In case you haven’t heard, artificial baby milk increases the risk of Sudden Infant Death Syndrome, obesity and certain kinds of cancer. Formula-fed children are also at risk for contracting a long list of illnesses that might otherwise be squashed by immunities in breast milk. Among the many differences between artificial baby milk and breast milk, there is one big difference that is often overlooked: flavor.
In my Certified Lactation Counselor (CLC) training, I remember learning that children were likely to nurse longer if their mothers had recently consumed garlic.
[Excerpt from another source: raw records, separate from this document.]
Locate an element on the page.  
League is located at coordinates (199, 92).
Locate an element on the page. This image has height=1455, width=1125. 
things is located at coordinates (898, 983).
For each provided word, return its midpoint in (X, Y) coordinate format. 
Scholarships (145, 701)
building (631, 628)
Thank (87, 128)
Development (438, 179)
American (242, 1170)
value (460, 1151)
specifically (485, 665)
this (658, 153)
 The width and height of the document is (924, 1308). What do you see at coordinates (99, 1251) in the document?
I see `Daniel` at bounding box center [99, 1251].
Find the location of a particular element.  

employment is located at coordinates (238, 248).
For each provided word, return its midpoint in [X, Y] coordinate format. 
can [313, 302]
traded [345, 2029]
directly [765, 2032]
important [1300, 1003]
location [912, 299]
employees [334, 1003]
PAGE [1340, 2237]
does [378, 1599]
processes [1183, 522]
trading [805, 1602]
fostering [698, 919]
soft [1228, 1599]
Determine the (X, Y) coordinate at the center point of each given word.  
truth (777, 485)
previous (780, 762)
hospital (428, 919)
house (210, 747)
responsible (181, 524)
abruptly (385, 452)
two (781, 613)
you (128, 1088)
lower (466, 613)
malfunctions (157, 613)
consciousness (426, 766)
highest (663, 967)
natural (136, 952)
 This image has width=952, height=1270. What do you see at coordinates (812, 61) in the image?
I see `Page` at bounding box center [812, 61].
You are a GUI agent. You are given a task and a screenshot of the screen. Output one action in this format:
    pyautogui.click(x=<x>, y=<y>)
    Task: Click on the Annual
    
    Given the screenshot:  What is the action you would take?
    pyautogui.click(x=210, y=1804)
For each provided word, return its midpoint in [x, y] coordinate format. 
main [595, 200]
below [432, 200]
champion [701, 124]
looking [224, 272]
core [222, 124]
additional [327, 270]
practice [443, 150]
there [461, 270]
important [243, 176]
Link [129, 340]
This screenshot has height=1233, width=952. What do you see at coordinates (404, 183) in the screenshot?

Breast milk never ceases to amaze me; especially when it’s garlic-flavored!
As a member and director emeritus of the Monell Science Apprenticeship Program, a non-profit institute in Philadelphia, Dr. Julie Mennella has been conducting flavor learning research for more than two decades.
Dr. Mennella’s research “focuses on the development of food and flavor preferences in humans and the effects of alcohol and tobacco on women’s health and infant development.” (Retrieved from http://www.monell.org/faculty/people/mennella).
“Every baby is living in their own sensory world when they are breastfed,” Dr. Mennella says. “It’s unique food that that mom has made for that baby.”
Differently, artificial baby milk although available in many varieties, presents static flavor.
“That constant flavor doesn’t reflect the culture they will grow up in,” Dr. Mennella says of formula-fed children.
Greater implications
Unfamiliarity with the flavors of one’s culture and consequential unacceptance of certain foods has considerable implications.
As Dr. Mennella and Dr. Gary K. Beauchamp put it in their 2011 article entitled Flavor Perception in Human Infants: Development and Functional Significance, “both before and after birth, humans are exposed to a bewildering variety of flavors that influence subsequent liking and choice.”
Their research suggests that taste and olfactory systems operate in utero within the amniotic fluid and that breast milk serves as a sort of flavor bridge to the time of weaning.
Because the food we consume directly impacts our health, it is important to note that an infant who develops a “taste” for salty, sweet and fatty foods over fruits and vegetables will have a greater risk for diabetes, hypertension, cardiovascular disease and some cancers according to Mennella’s and Beauchamp’s Flavor Perception in Human Infants article.
Dr. Mennella explains that the breastfed baby exposed to an abundance of flavors is at an advantage once weaned.
“What moms eat are typically what babies end up eating,” Dr. Mennella says. She highlights the importance of a varied diet for pregnant and lactating women.
A breastfed baby experiences textural variations such as viscosity and mouth coating as well so “breastfeeding provides an even richer variation in oral sensory stimulation” as stated in Flavor Perception in Human Infants.
Dr. Mennella says formula companies are only able to add flavoring to follow-on formulas at which point she says it is too late to stimulate flavor detection.
Benefits a plenty
Flavor learning research does not only point to future variation in diets. In The chemical senses and the development of flavor preferences in humans published in Hale and Hartmann’s Textbook of Human Lactation, Dr. Mennella cites the research of Frederick D. Provenza which shows that “learned food preferences are transmitted from [mammalian] mothers to their offspring, resulting in greater biodiversity.”
Provenza’s research also suggests that flavors transmitted through breast milk allow mammalian offspring to know what food is safe to eat through familiar flavoring once weaned.
More to discover, more to learn
Recently, Dr. Mennella has become interested in growth differences between breastfed and formula-fed infants.
“I’m shocked at how little we really do know,” she says.
Healthy Children Project’s upcoming 17th Annual Conference in Orlando will be an opportune time for Dr. Mennella to summarize some of the findings of basic flavor learning research and present some unanswered questions.
“How do we learn from basic biology to educate both mom and health professionals about the mystery of what’s happening early in life?” she asks. “We’re beginning to have evidence that it’s setting the stage for many things to come.”
Sources:
Mennella, J. A. (2007). The chemical senses and the development of flavor preferences in humans. In P.E.Hartmann & T. Hale (Eds.), Textbook on Human Lactation (pp. 403-414). Texas: Hale Publishing.
Beauchamp, Gary K., and Julie A. Mennella. “Flavor Perception in Human Infants: Development and Functional Significance .” Digestion . (2011): 1-5.